Outros biomarcadores liquóricos avaliados:

CXCL13: Quimiocina associada a neogênese linfoide meníngea. Prediz a conversão de síndrome clinicamente isolada para esclerose múltipla clinicamente definida, além de correlacionar-se com taxa de surtos, incapacidade medida pelo EDSS e número de lesões à ressonância. Um estudo identificou uma subpopulação com níveis aumentados de dano cortical e pior curso da doença. Nesta subpopulação, havia altos níveis de CXCL13 no LCR.

GFAP: A proteína citoesquelética astrocítica GFAP é altamente expressa na astrogliose e nas lesões da esclerose múltipla. Altos níveis de GFAP são associados à maior incapacidade, principalmente nos pacientes com a forma secundariamente progressiva.
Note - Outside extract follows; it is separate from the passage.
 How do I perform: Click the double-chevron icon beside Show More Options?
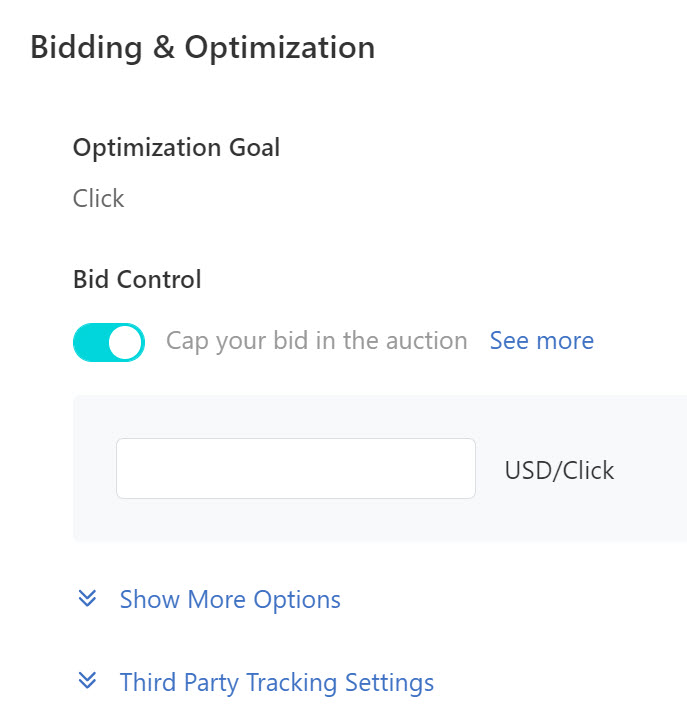[x=87, y=598]
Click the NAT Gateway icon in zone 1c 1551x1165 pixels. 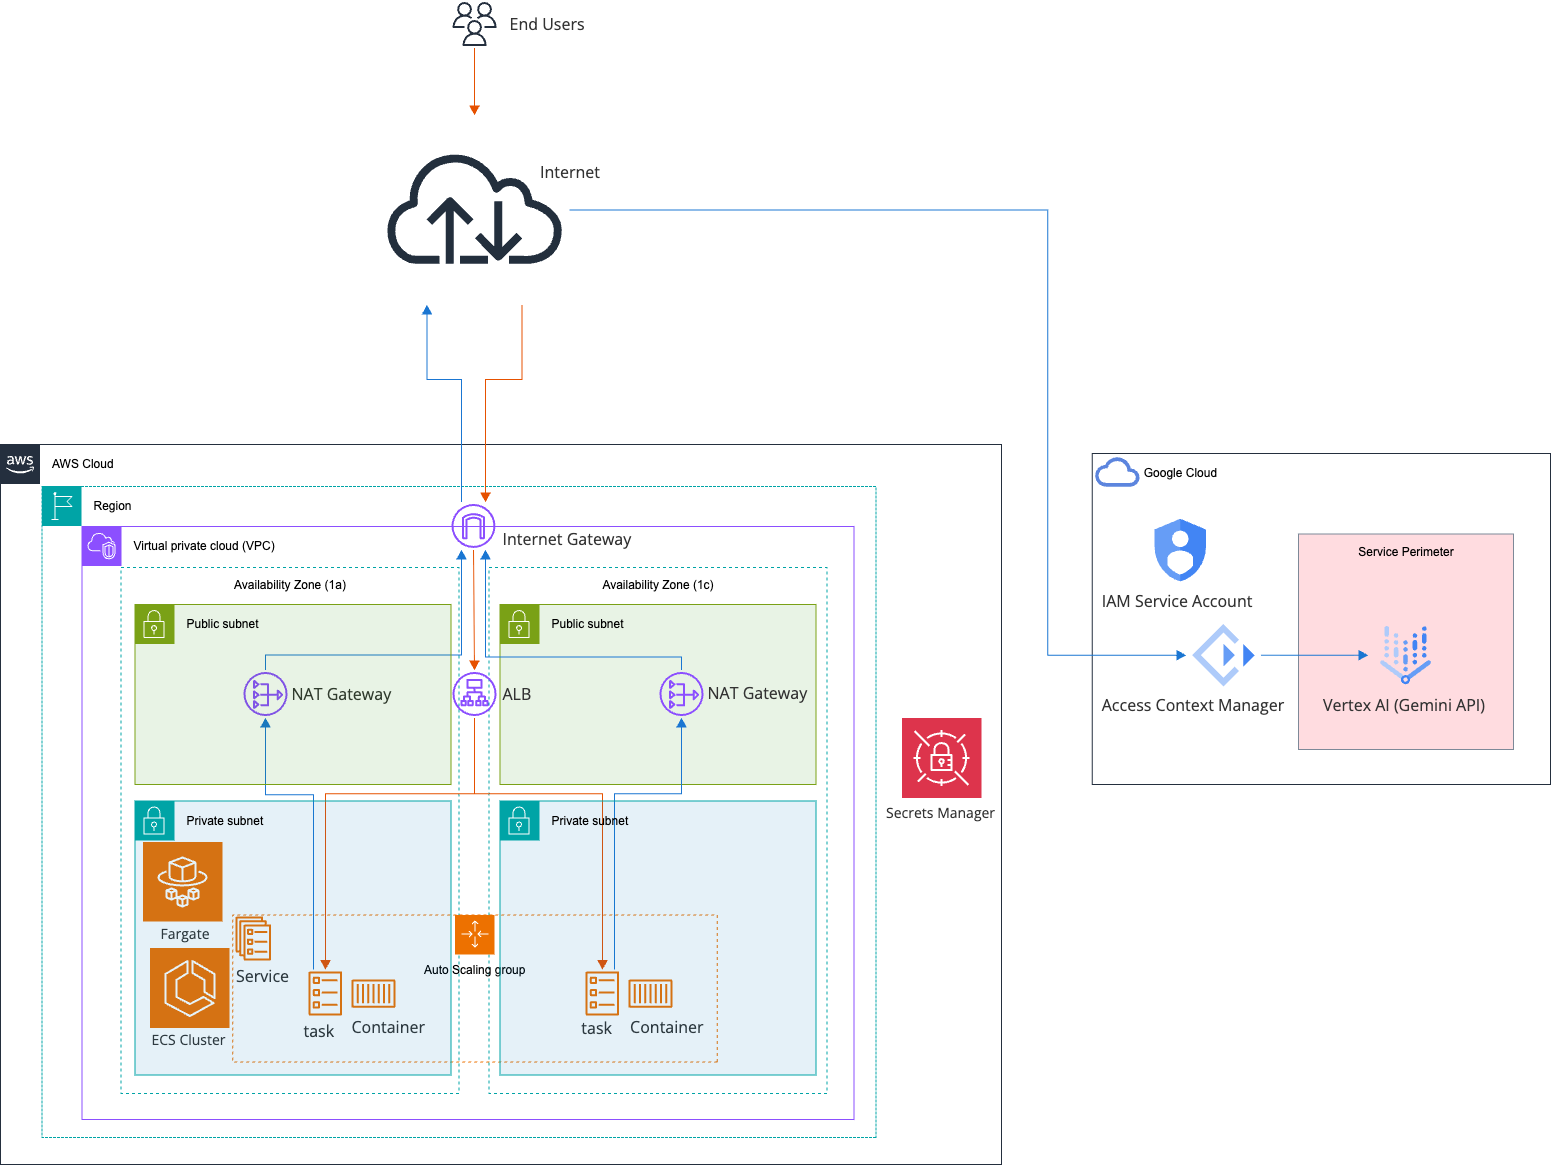681,694
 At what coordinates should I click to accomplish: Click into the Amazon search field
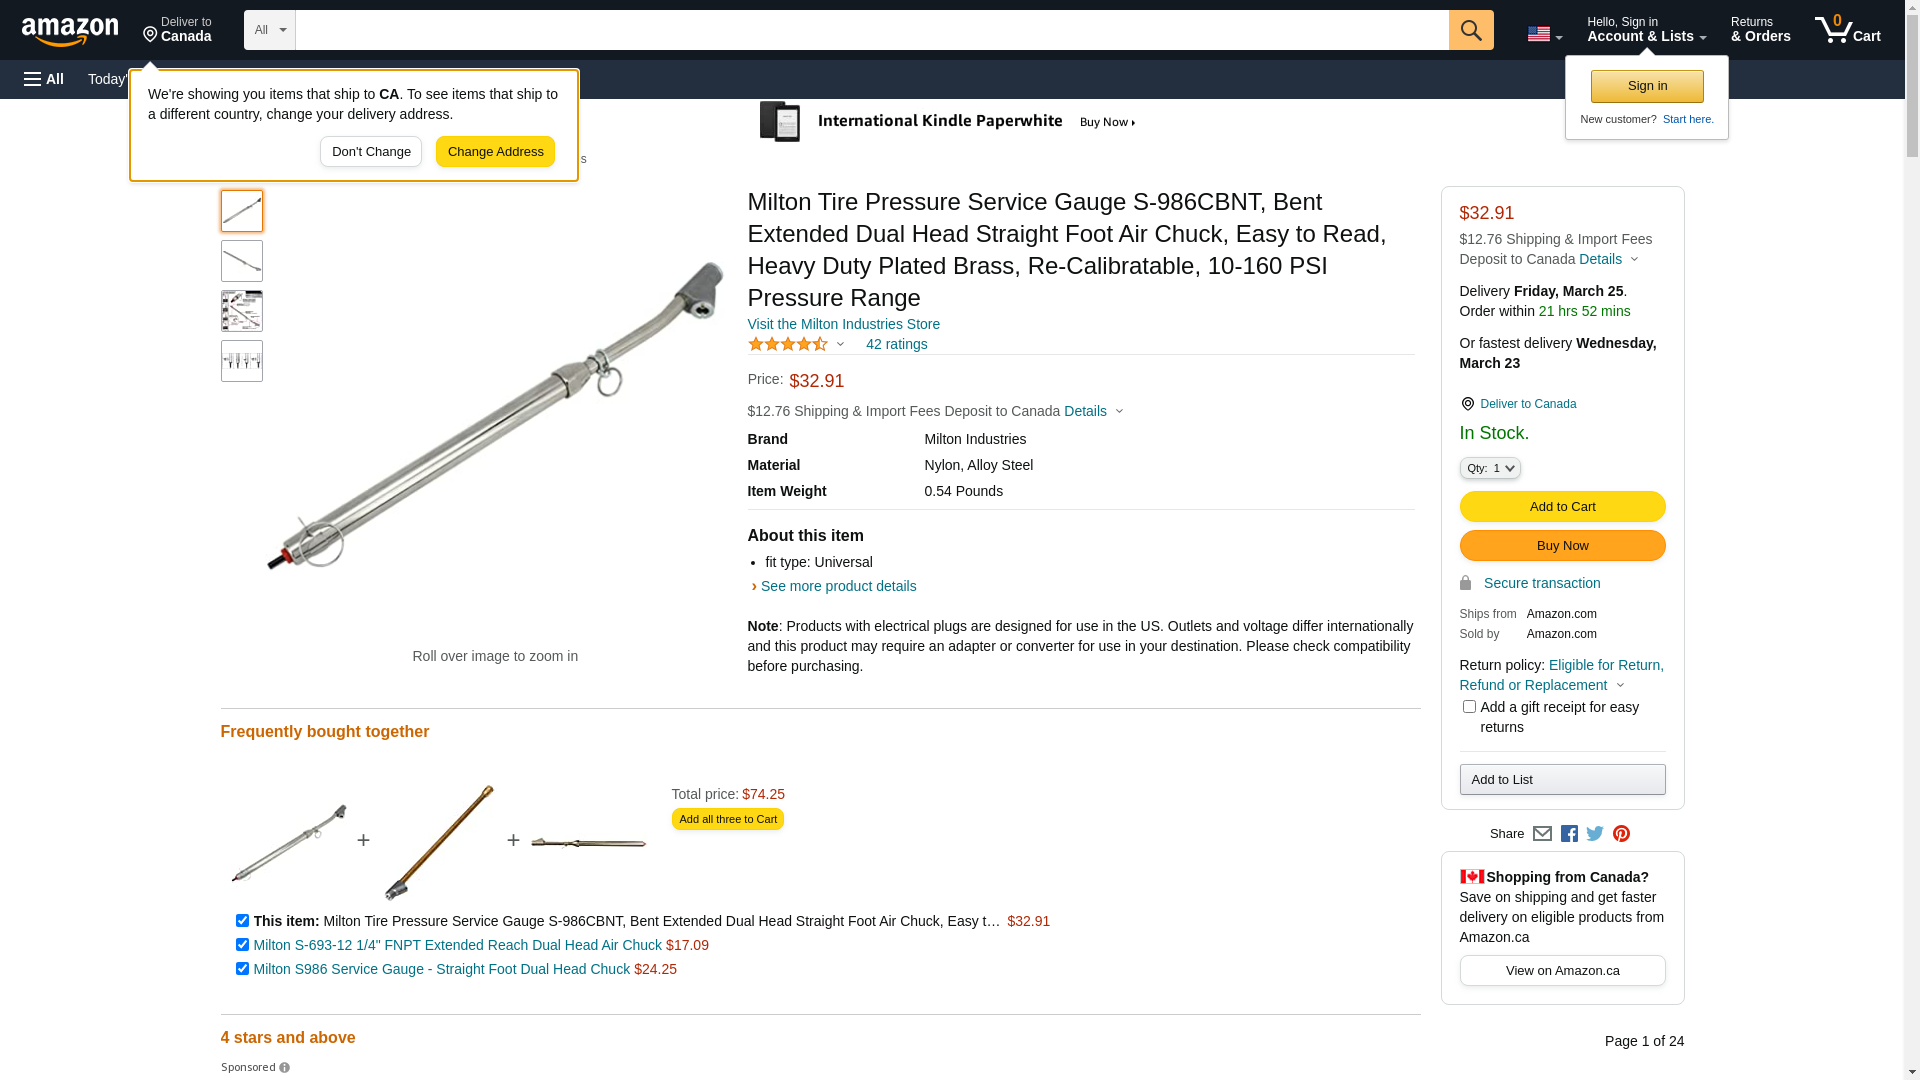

Proteína YKL-40: É uma glicoproteína predominantemente expressa pela glia e macrófagos ativados, células musculares lisas vasculares, epitélios das vias respiratórias e condrócitos. Um estudo mostrou aumento da YKL-40 no LCR de pacientes com síndrome clinicamente isolada que evoluíram para esclerose múltipla clinicamente definida. Os níveis de YKL40 no LCR correlacionam-se com a quantidade de lesões à ressonância e progressão clínica da doença.

Conclusão

Alguns biomarcadores, em especial o NfL, têm mostrado potencial eficácia para prever o curso da esclerose múltipla. A dosagem destes e de futuros novos biomarcadores poderá trazer contribuições ainda mais específicas para a prática clínica, direcionando as opções terapêuticas de forma mais ajustada às características da doença de cada paciente.